Des défis persistants pour le système de santé

Malgré ces avancées thérapeutiques, de nombreux obstacles continuent de freiner la lutte contre les hépatites virales en République centrafricaine. Une part importante des personnes infectées ignore encore son statut, faute d’un dépistage suffisamment accessible. À cela s’ajoutent les difficultés d’accès aux soins, les limites des infrastructures sanitaires, le manque d’information ainsi que la stigmatisation dont sont parfois victimes les malades.

Ces contraintes compliquent la mise en œuvre des stratégies nationales de lutte contre les hépatites et retardent la prise en charge des patients, alors même que des traitements efficaces existent.

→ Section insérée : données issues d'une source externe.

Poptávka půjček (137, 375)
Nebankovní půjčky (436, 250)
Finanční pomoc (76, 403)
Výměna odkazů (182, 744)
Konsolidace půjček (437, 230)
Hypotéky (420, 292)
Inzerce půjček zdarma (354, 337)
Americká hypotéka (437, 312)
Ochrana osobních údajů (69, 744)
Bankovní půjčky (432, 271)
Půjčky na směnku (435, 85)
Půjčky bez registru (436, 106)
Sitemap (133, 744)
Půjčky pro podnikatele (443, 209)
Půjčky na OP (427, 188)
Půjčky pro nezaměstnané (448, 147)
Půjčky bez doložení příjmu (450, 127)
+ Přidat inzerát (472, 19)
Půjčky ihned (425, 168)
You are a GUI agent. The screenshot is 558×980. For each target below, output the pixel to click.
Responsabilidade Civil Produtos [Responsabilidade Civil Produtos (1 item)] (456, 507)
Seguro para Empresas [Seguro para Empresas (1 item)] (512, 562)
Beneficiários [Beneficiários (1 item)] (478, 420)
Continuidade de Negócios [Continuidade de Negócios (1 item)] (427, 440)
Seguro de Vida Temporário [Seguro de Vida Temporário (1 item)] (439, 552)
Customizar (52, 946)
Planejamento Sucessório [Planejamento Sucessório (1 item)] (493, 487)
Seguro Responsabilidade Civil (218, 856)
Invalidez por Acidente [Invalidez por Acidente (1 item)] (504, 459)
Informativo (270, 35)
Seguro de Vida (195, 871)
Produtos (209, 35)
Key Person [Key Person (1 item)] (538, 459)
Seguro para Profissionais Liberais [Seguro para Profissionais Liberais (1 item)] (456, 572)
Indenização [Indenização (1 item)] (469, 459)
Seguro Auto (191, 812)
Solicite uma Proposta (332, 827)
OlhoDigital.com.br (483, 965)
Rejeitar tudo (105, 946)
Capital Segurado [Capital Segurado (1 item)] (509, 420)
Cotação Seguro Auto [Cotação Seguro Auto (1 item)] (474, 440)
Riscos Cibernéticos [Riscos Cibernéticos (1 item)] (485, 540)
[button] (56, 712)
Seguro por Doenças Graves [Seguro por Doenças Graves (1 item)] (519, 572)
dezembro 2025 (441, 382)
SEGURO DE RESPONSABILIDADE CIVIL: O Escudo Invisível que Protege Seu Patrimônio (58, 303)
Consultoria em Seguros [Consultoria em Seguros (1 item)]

L’objectif de l’élimination d’ici 2030

La Journée mondiale contre l’hépatite, célébrée chaque année le 28 juillet, constitue une occasion de rappeler l’urgence d’intensifier les actions de prévention et de renforcer les systèmes de santé. Elle s’inscrit dans la stratégie de l’Organisation mondiale de la Santé (OMS), qui ambitionne d’éliminer les hépatites virales comme menace pour la santé publique à l’horizon 2030.

Pour la République centrafricaine, l’atteinte de cet objectif passera par une mobilisation accrue des pouvoirs publics, des partenaires sanitaires et des communautés afin d’améliorer la couverture vaccinale, d’élargir l’accès au dépistage et de garantir une prise en charge plus efficace des personnes vivant avec ces infections.